PERINTAH 1: Terjemahkan kalimat "Awalnya, saya kira semua pancuran sama saja." dari teks tentang melukat ke dalam bahasa Inggris.

PENGGALAN TEKS:
__________

Semua bermula dari pagi dan memulai kegiatan terasa begitu berat (atau baisa disebut malas). Akhirnya, saat mandi, saya selalu mencoba untuk sekaligus mensugesti diri. Mengusap wajah dan setiap bagian tubuh dengan berbicara dalam batin: yuk abis ini semangat lagi buat melanjutkan pekerjaan, membuat selepas mandi begitu terasa menyegarkan daripada biasanya. Jika sedang banyak energi dan pikiran negatif dalam diri, cobain deh!
Awalnya, saya kira semua pancuran sama saja. Saya mencoba untuk berbicara dengan orang lokal, ternyata setiap kolam dan pancuran memiliki makna berbeda.
Sebelumnya, kita harus punya tujuan sebelum 'melukat' yang tentu berhubungan dengan pembersihan pikiran dan jiwa. Enggak harus setiap hari juga sih, bergantung niat dalam diri. Cara beribadahnya mencakupkan kedua tangan, membasuh muka tiga kali (hingga seluruh rambut, bahkan ketika melihat tour guide menjelaskan, ada ketentuan tak boleh pakai ikat rambut) lalu minum sekali di setiap pancuran. Terus kita sampaikan lah doanya.

__________

Entri untuk menemukan kata dan elemen:
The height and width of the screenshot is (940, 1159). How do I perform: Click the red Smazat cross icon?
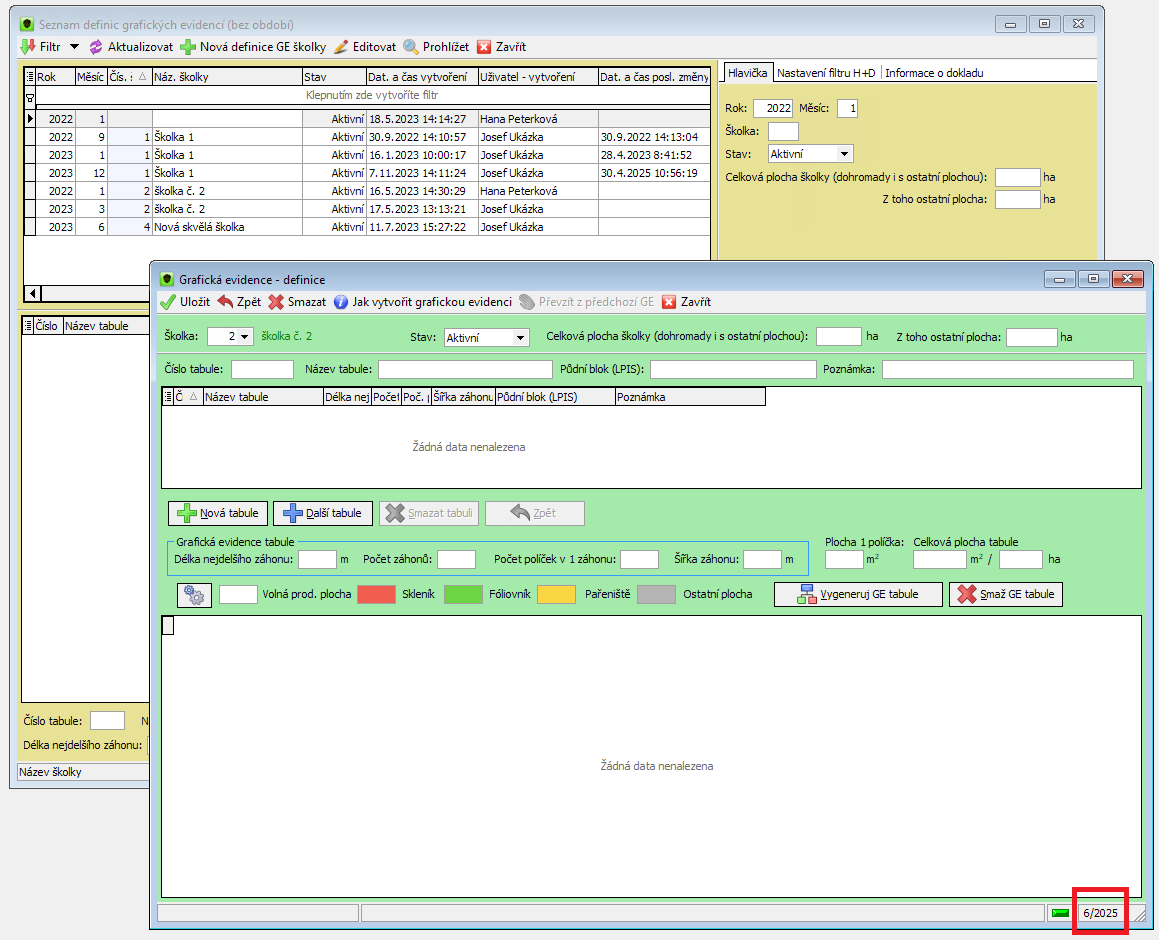click(276, 302)
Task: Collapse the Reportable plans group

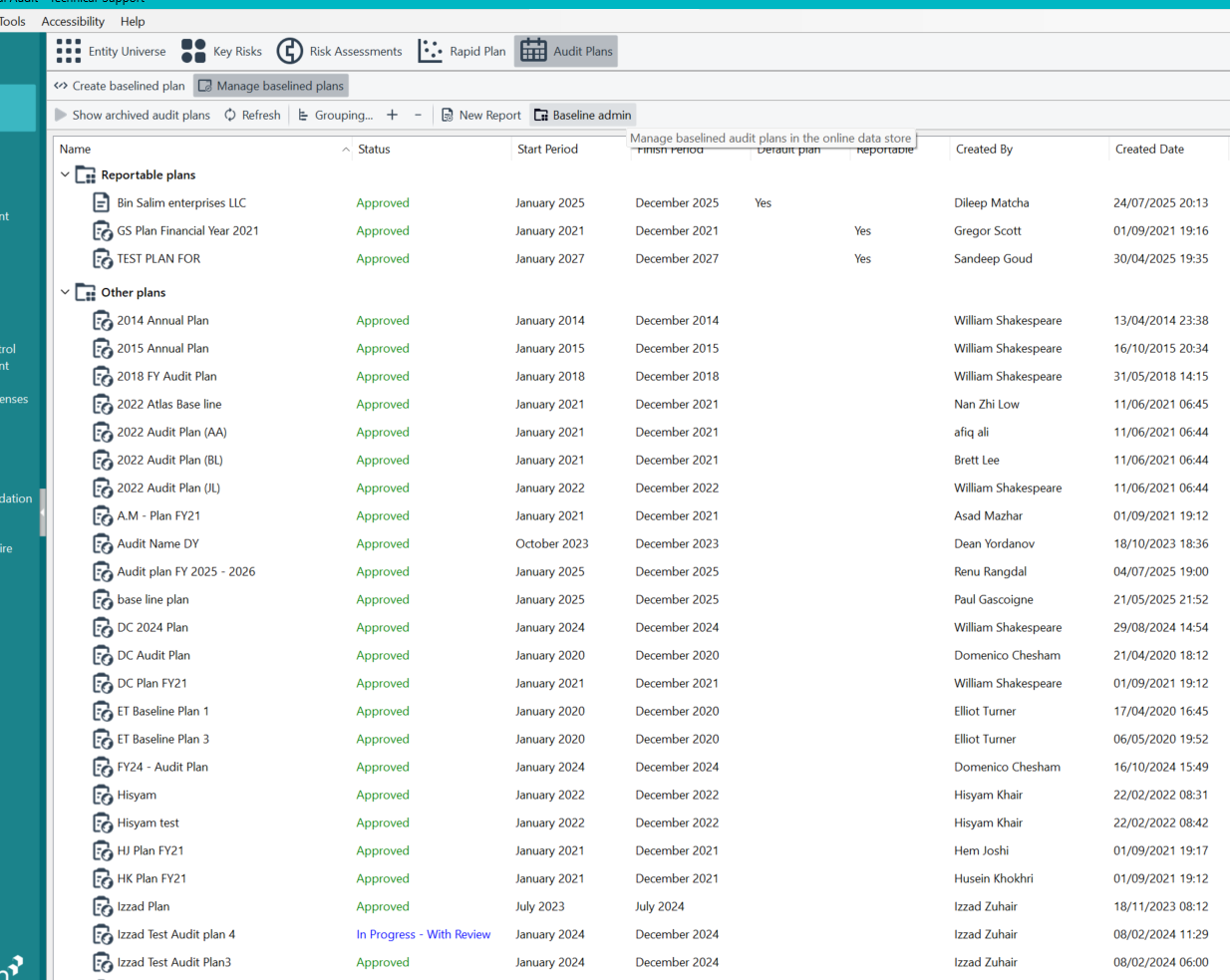Action: coord(65,174)
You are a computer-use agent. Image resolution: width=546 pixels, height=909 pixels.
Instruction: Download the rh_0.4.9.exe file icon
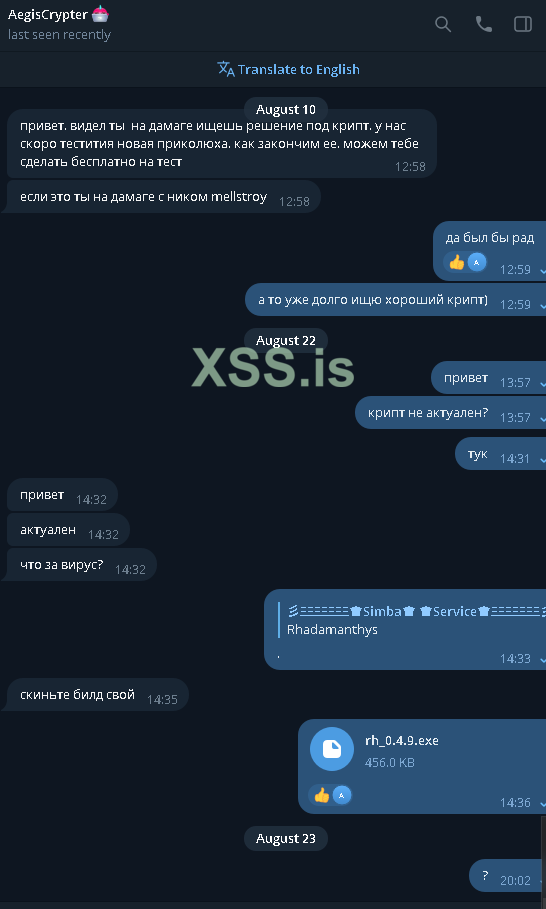332,749
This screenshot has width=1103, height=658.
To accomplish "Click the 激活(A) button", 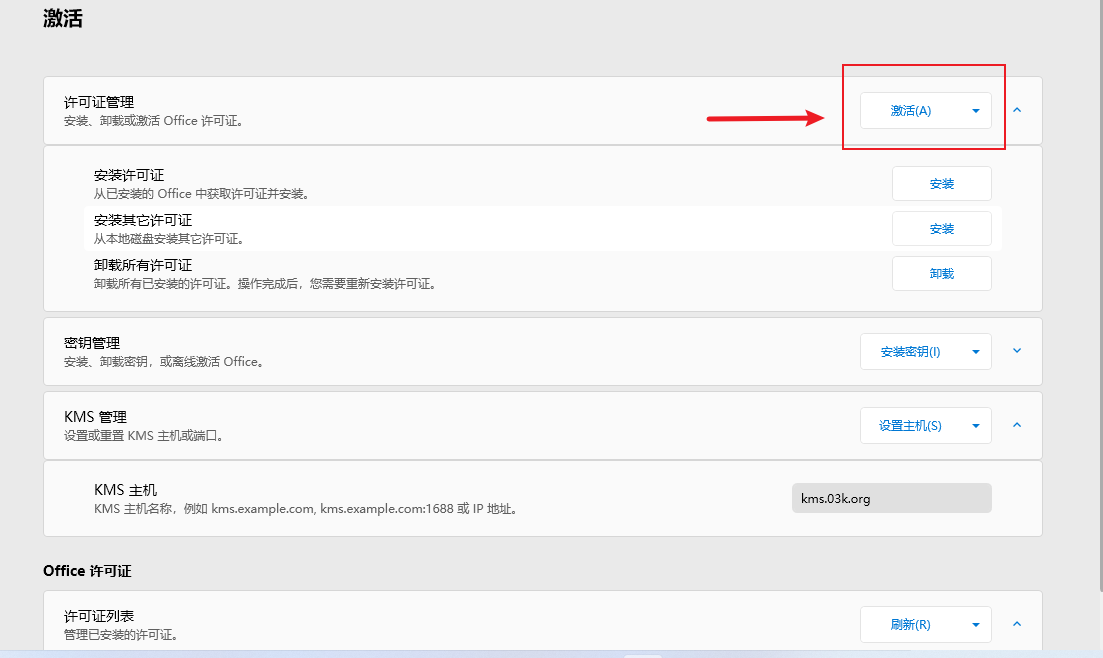I will click(x=911, y=111).
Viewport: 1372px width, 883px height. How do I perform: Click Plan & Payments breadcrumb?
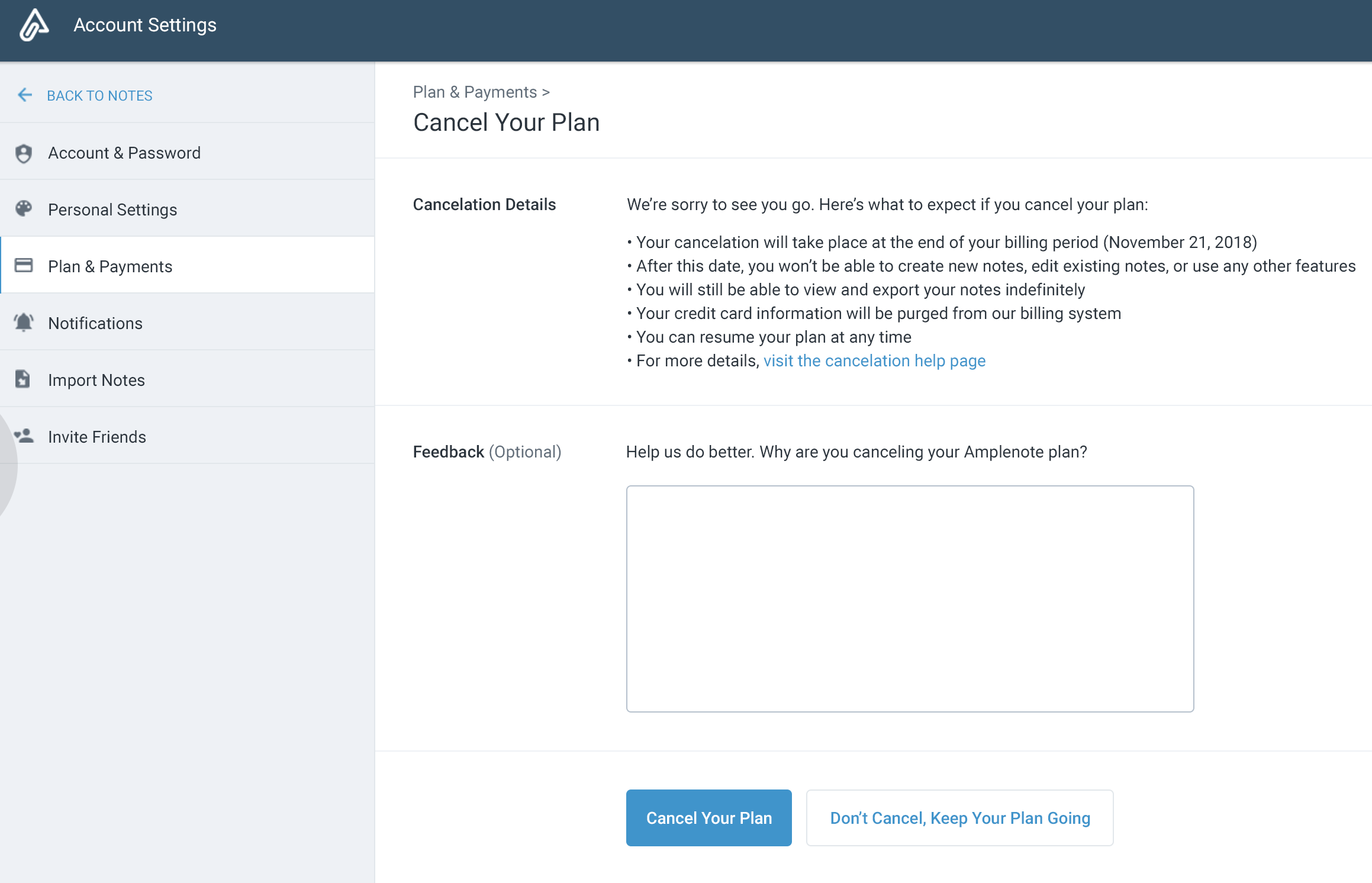click(475, 92)
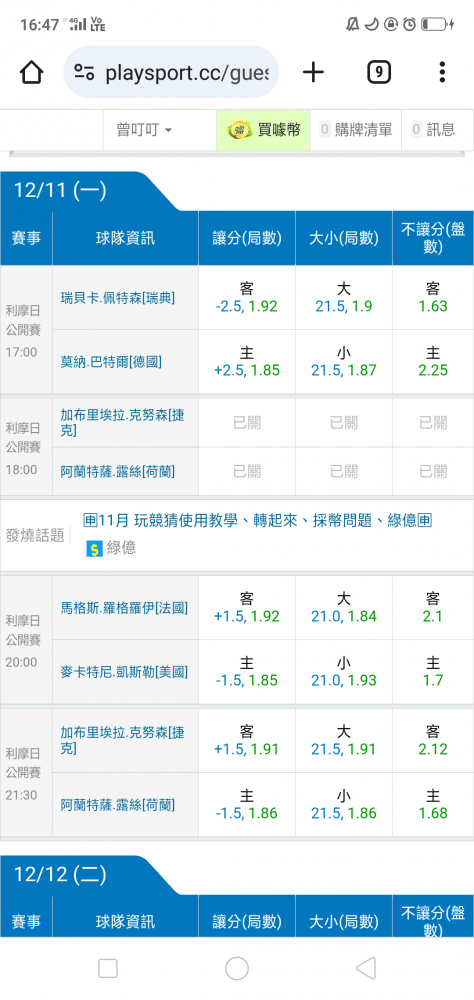
Task: Open the browser three-dot menu
Action: click(442, 73)
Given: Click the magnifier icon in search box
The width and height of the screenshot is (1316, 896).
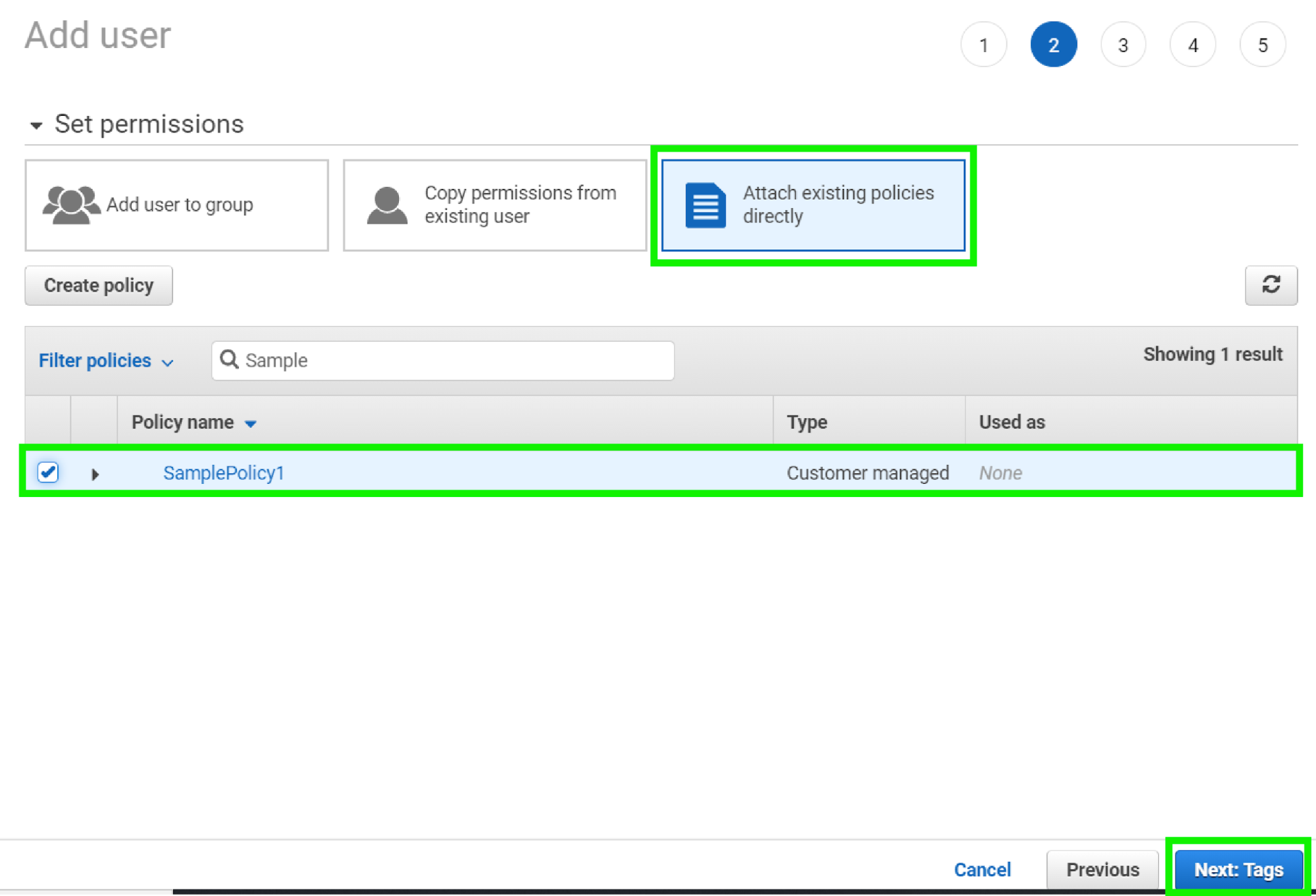Looking at the screenshot, I should point(228,359).
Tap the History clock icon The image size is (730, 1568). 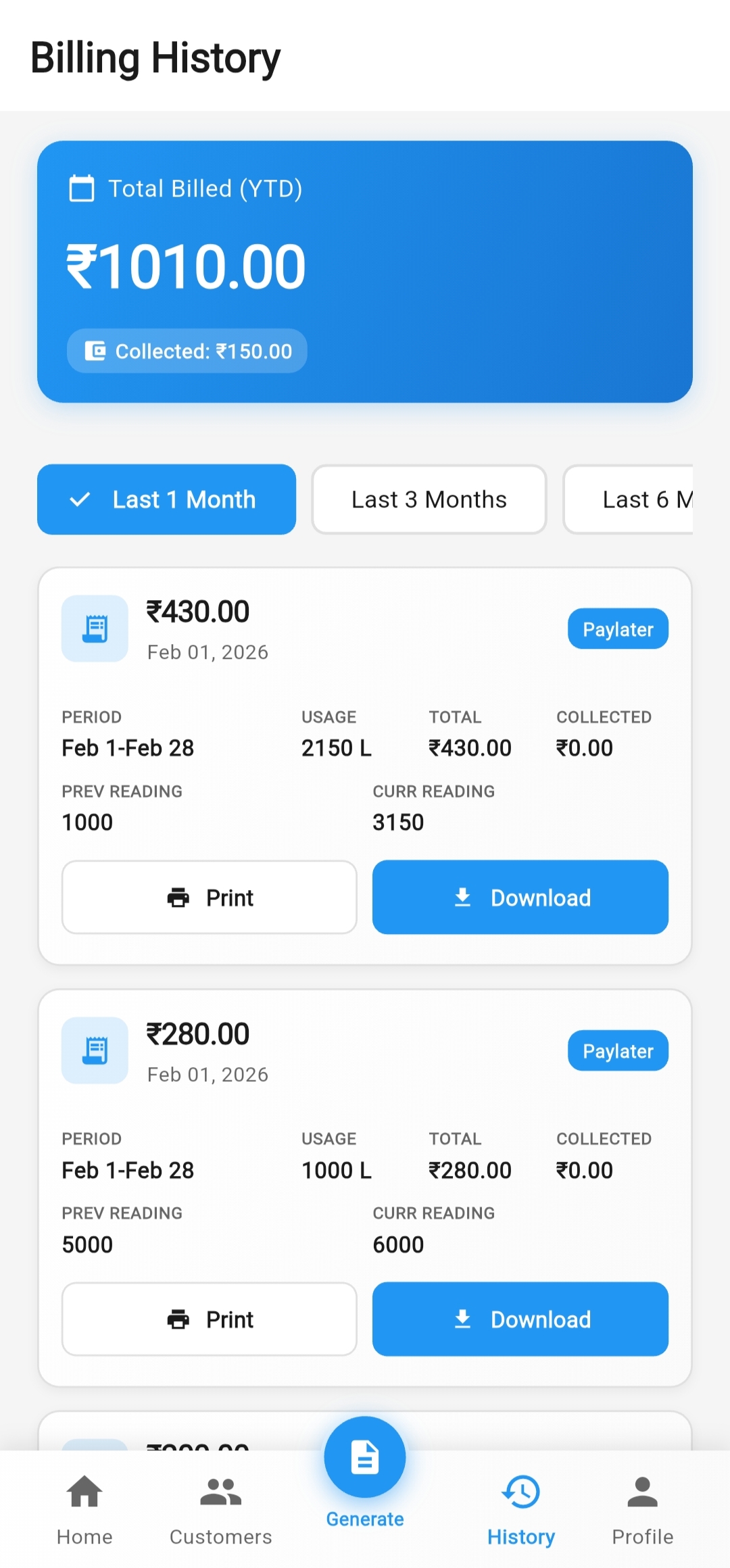tap(521, 1492)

__________

PERINTAH 2: Masukkan catatan di atas ke dalam CSV dua kolom bernama teks dan jawaban, mulai dari awal catatan hingga baris yang memuat "Action: coord(65,174)", termasuk baris itu. Buat satu baris untuk tiap butir, dengan setiap isian diberi tanda kutip dan jeda barisnya diganti spasi, serta jangan sertakan gambar.

JAWABAN 1: At first, I thought all the water spouts were the same.

JAWABAN 2:
teks,jawaban
"The height and width of the screenshot is (940, 1159). How do I perform: Click the red Smazat cross icon?","click(276, 302)"
"Task: Collapse the Reportable plans group","Action: coord(65,174)"